Why not use the max? Think about stability for a moment. If you standardize by using the standard deviation and move (i.e. perturb) your data around just a bit, it's likely your standardization won't change at all because all those movements will sort of cancel out. However, if you standardize by maximum (or more accurately, $\|\cdot \|_\infty$) and again move your data around a bit, your estimate of the normalizing constant (the max) will change tremendously. Why? Because it only depends on one value (the biggest value), whereas the variance depends on all of your observations. In other words, it's sensitive, but in a different way than variance is. It's sensitive in the sense that it's unstable. Variance on the other hands has, under certain conditions, the highest level of stability of any estimator of spread, but it lacks robustness. Thus, you as a practitioner and data scientist need to strike the balances between these two kinds of estimator sensitivity—statistical efficiency and robustness. And that's why I recommend the using the absolute deviation $\|\cdot\|_1$.

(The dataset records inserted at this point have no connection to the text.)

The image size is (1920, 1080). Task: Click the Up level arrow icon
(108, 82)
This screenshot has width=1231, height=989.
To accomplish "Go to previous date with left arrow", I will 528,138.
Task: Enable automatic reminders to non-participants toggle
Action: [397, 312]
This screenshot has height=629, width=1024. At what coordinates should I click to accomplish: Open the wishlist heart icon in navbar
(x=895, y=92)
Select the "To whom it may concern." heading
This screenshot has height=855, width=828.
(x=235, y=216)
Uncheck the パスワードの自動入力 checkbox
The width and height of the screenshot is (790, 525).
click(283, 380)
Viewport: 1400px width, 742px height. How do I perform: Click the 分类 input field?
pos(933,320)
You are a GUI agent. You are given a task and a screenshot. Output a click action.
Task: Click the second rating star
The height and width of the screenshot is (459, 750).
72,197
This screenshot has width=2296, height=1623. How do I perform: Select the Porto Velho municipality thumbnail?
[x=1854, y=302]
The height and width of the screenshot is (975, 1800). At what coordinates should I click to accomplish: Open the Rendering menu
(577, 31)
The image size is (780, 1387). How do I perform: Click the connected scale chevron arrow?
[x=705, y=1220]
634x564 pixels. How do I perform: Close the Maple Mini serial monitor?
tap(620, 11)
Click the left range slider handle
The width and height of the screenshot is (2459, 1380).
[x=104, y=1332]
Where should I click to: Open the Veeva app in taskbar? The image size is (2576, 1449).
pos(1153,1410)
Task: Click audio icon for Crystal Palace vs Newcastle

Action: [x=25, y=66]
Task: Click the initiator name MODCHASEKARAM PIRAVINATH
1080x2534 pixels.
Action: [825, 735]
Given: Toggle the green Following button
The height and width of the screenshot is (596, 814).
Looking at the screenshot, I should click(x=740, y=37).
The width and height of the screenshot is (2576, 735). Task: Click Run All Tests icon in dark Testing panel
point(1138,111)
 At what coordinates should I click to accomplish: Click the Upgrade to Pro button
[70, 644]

In case you're wondering: Why do we standardize? Because, with several measurements that aren't naturally on the same scale, it's not easy to know what is extreme and not extreme. For example, you may have data on car speeds and airplane ground speeds per geographical region. You may see that, for a particular region, the city's car speed is perhaps 100km/hr while for an airplane, it's something like 800km/hr. Can you really compare thesd quantities and say that people in this area drive slow and fly fast? Not at all. In fact, this car speed is far above average, and the airplane ground speed is far below average. Therefore the goal of standardizing (which should truly be called normalizing) is to compare things to what is normal.